#### DESCRIPTION OF THE TASK
Report each line of the entries below that includes "agent".

(Pixel coordinate grounding data)
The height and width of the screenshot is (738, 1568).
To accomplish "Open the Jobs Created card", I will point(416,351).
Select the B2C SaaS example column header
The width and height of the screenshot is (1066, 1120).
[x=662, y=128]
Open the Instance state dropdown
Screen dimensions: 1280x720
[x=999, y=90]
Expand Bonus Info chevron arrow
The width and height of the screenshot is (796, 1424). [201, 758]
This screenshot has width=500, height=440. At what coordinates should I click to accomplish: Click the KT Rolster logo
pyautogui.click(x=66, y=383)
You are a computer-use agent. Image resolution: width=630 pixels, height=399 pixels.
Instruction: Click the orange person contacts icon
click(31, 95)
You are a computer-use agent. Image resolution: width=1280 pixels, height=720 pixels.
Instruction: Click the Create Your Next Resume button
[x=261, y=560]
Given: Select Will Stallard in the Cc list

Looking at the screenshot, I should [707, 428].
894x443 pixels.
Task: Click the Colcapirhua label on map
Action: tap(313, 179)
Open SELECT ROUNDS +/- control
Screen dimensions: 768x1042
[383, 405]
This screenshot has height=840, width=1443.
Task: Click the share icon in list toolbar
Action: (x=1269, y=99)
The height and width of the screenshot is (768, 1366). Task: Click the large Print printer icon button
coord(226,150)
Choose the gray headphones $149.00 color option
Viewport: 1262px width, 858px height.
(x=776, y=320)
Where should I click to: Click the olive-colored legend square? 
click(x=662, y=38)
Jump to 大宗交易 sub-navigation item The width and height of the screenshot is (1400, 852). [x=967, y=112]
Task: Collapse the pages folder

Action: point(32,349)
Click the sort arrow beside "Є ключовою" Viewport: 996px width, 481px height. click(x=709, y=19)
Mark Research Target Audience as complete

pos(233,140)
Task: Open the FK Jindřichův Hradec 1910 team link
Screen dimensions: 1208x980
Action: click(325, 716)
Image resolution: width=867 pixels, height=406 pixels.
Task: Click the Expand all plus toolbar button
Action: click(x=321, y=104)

#### RESPONSE AREA
You are a computer-use agent. Image resolution: width=630 pixels, height=399 pixels.
You are a computer-use agent. Image resolution: width=1280 pixels, height=720 pixels.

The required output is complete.